名古屋で見かけた50年前までの嫁入り風景は、豪華だった。まず服部家具で購入された嫁入り道具一式は、嫁の実家に運ばれご近所にお披露目される。姉の嫁入り前に寝るところが無くなった記憶があり、この儀式は40坪弱の住宅に酷な習慣だった。そして結婚式近くの吉日にトラック2台連ね、嫁ぎ先へ家具が運ばれる。
トラックは一台でも十分なのだが、なぜか二台に家具を分けてそれを紅白の幕で覆い徐行運転でしばらく走る。三番目の姉の時はこのような儀式が無くなっていたから、おそらく一家庭当たりの家具屋の売り上げもこの頃から下がっていった、と思われる。

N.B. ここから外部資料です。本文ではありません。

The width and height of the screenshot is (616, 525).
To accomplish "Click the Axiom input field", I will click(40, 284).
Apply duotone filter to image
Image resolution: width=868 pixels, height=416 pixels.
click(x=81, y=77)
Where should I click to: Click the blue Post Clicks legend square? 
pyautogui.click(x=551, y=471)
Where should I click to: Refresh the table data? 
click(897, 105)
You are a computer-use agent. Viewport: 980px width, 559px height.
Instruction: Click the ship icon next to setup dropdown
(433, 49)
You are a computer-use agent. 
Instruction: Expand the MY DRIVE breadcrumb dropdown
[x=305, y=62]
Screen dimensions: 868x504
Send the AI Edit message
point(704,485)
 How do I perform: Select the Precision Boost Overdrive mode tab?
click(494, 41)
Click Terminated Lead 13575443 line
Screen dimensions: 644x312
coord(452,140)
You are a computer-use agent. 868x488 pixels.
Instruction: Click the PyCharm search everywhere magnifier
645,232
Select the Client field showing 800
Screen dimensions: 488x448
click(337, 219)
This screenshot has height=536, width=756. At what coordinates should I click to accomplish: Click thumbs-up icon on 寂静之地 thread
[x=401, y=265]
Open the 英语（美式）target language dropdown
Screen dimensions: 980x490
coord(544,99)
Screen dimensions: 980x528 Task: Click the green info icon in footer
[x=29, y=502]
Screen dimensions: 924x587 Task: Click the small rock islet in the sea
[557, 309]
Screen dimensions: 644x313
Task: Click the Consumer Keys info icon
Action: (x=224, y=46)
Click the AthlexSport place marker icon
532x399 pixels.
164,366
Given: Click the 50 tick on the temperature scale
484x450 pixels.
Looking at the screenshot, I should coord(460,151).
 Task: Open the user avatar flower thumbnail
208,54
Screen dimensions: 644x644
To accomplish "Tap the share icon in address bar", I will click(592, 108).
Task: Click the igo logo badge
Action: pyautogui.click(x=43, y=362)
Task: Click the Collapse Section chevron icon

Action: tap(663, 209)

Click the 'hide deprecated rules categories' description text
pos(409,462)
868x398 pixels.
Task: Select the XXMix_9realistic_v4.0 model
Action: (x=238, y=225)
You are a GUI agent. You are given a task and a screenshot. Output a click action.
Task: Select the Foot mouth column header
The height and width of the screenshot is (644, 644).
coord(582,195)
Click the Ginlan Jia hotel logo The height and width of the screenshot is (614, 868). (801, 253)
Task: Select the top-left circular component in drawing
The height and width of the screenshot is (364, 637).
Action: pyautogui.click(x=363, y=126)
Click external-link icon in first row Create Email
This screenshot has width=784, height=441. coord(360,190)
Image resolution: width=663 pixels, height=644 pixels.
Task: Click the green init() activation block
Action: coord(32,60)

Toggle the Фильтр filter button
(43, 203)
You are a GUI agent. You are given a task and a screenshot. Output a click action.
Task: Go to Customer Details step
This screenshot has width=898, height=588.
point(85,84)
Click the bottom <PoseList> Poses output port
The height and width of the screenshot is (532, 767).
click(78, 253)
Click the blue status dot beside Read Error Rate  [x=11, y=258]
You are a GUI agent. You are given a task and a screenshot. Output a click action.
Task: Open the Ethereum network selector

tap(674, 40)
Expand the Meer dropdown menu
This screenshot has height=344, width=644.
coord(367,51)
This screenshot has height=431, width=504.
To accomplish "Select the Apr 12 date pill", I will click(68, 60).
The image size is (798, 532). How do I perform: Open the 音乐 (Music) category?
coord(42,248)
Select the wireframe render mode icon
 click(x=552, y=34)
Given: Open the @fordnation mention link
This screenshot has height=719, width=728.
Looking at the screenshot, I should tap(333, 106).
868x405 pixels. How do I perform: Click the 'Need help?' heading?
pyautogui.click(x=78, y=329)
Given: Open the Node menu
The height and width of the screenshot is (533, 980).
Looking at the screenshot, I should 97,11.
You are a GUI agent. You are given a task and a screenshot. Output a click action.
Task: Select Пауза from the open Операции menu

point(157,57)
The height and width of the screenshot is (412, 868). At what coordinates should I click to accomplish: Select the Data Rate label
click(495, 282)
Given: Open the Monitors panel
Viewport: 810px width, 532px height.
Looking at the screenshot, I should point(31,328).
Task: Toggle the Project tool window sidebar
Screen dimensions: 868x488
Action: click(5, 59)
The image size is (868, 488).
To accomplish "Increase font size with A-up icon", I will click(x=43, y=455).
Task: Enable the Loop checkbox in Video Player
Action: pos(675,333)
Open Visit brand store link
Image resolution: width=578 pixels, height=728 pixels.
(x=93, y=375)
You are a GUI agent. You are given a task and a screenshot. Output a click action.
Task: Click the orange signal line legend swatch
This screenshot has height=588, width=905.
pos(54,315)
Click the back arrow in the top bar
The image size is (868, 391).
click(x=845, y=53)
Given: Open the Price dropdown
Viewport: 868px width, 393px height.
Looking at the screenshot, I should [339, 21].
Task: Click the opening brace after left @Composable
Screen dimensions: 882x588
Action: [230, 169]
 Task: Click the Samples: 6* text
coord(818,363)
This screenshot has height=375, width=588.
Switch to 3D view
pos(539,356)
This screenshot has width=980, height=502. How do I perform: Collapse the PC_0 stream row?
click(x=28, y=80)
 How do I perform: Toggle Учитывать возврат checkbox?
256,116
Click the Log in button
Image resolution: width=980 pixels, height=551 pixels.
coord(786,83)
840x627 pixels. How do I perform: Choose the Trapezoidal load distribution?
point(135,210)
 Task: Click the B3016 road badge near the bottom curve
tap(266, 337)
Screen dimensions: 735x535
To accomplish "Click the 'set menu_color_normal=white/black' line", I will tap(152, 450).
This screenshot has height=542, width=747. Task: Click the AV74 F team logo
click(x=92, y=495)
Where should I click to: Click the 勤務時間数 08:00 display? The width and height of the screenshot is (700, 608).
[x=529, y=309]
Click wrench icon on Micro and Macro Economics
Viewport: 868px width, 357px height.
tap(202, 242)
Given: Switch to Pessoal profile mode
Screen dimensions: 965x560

当方の時代には、新婚生活をスタートしたマンションにクローゼットなどがあり、購入した家具は少なかった。それでもその時購入した3本のタンスについて、一戸建てを新築した時にどうしようか迷った。家具の多くは家具屋ではなく住宅メーカーが用意してくれるのだ。ただそれでも食卓のテーブルは少し良いもを買おうと大塚家具に出向いたりした。
20年前でも家具屋と言えば名古屋では服部家具だが東京では大塚家具だった。しかし昔服部家具で見かけたにぎやかさは既になく、ただつきまとう店員がわずらわしかった。結局購入した店は、自由に品物を見ることができた島忠である。しかしその島忠の店舗も再編され、近所には無くなった。
10年前豊川へ単身赴任が決まった際に牛久保駅近くにアパートを借りた。牛久保駅近くには昔中小の家具問屋が軒を連ね、休日には賑わっていた町だ。子供の頃、親に連れられ歩いた記憶があり、そのさびれた光景に驚いた。
企業の盛衰は50年、という本を40年前読んだが、今や10年ではないか。少なくとも5年間のビジョンを立ててイノベーションを心がけないと、あっという間に倒産する時代である。イノベーションが手遅れになると生き残りは大変だ。